Sure, it’s going to be gratifying voting for Barack Obama Tuesday (sorry one McCain reader), but the folks at Babeland want to make you feel even more gratified. Like, between your legs, if you know what we mean. The sex toy shop just sent over a press release, declaring that every voter that comes into their shop next Tuesday (and through the 11th) will receive a Silver Bullet vibrator, or a Maverick (pictured). That second one is for the men out there, and to put it conservatively, it’s a…sleeve. All you have to do is “bring your voter registration card, ballot stub or your word of honor that you cast a ballot on November 4th” and they’ll hook you up with the goods, which will probably help keep stress levels down until the election results are in.

via Gothamist. Thanks to Helena for the link.

Can I Vote?

I just called my brother to see if I could hitch a ride with him down to the polls later on today. (I could walk, but it’s a mile each way and I’m lazy so I’d prefer not to.) I was really sure that he was planning on voting — for Christ’s sake, he’s holding an election watch party tonight. But when I asked, he sounded all nervous and unsure. So I said: “What, are you not planning to vote???” He told me reluctantly that he wasn’t sure if he was registered.

I personally knew that he was. He registered the exact same way that I did, for extra credit in high school when he was 17, and he still lives at home. But he might not have bothered to go check. And he also didn’t know how to check.
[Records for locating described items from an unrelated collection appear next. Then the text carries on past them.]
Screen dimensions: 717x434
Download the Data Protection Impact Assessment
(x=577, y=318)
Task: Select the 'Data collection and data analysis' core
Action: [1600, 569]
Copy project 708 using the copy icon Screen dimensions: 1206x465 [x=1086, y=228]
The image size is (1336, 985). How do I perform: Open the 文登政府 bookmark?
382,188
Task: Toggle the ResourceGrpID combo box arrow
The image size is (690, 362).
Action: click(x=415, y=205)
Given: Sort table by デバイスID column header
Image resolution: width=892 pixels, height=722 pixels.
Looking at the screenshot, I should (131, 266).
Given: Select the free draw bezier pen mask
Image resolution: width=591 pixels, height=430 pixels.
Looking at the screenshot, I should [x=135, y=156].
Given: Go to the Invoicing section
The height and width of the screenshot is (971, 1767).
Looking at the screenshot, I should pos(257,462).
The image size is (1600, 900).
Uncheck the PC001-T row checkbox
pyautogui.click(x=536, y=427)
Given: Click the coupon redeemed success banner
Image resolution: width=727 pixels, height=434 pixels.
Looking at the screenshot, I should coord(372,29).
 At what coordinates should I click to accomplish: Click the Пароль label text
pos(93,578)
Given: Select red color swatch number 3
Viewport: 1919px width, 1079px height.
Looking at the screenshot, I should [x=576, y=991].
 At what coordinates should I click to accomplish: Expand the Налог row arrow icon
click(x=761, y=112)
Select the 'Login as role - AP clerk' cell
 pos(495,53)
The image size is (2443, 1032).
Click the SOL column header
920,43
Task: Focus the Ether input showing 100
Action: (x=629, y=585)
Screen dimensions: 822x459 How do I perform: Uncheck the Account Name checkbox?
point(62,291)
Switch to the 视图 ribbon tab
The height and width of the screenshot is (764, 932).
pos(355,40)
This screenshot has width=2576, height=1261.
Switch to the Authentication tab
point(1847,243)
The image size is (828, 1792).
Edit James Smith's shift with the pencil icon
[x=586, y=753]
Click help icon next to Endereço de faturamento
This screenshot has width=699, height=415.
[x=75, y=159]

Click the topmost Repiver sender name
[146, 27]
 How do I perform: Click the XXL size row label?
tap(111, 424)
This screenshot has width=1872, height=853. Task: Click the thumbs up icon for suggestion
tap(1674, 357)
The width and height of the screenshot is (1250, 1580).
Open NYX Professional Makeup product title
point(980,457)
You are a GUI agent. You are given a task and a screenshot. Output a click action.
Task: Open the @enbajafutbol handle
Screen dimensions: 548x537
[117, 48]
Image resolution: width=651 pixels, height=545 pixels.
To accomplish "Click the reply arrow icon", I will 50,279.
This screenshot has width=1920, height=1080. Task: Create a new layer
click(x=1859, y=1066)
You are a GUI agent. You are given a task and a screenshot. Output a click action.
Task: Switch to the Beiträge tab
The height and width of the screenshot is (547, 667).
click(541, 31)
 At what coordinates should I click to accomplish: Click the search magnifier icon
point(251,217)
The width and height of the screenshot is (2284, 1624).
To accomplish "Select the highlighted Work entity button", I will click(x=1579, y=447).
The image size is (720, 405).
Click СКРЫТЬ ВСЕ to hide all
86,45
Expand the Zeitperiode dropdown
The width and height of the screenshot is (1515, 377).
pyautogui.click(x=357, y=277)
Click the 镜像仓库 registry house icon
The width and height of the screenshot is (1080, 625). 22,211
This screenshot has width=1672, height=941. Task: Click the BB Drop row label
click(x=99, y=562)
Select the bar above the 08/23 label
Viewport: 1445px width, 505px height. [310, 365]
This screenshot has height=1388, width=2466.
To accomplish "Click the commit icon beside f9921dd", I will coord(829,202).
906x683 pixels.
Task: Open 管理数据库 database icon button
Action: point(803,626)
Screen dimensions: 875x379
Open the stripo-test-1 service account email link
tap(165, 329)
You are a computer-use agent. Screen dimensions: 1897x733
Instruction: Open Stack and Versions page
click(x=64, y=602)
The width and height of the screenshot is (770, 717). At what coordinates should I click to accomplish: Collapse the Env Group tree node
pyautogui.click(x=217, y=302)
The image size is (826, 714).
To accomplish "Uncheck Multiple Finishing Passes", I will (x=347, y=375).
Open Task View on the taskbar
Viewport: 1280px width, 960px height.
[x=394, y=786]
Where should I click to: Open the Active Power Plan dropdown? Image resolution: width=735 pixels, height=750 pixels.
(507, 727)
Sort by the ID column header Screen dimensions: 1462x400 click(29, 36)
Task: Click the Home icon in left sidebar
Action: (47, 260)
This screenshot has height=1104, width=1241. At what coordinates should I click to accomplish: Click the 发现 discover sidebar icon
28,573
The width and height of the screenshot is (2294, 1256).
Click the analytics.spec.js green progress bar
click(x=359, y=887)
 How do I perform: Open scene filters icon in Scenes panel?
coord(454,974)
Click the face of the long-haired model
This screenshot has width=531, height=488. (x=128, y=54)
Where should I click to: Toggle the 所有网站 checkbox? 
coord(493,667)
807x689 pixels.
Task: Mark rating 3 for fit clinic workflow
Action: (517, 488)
So how do you check? canivote.org

Please, remember that URL just in case.   And it never hurts to call up friends and family to double-check that they have voted or are planning on voting.  As it turns out, without directly asking you never know.

And yes, even now, third party candidates matter.

I think it’s fair to say that I’ve been a bit swept up into the Obamania as of late. And you know what? Why the hell not? Conservatives like to mock and sneer at the enthusiasm that people have for Obama like a high school bully snickers and jeers at anything too earnest (and yet they cheerlead unabashedly for their #1 Crush, Sarah Palin). But liberals can fall into that cooler-than-thou bullshit, too: picture a self-conscious hipster who wrinkles their nose at gross displays of genuineness. I don’t claim to be immune; I’ve certainly been cynical and suspicious of the hype. But not right now. I think people in this country, especially people of color, really need this kind of hope, this kind of inspiration, this positive energy. I gotta say, it’s a great feeling to walk down the street in True Blue Brooklyn and look people in the eye and smile and feel that simple, basic sense of alliance with so many more people than usual, despite the differences, conflicts, and barriers that will still be there between us come November 5. Barack Obama may be solidly entrenched in the limited two-party system, but if he can do this for us, then hell, more power to him.

However: that doesn’t mean that now it’s all right to forget about third party candidates. Latoya Peterson gives us an excellent reminder of that over at Racialicious, asking “What’s the Deal with the Green Party?” and answering her own question with a thorough and much-needed look at the remarkable McKinney/Clemente ticket.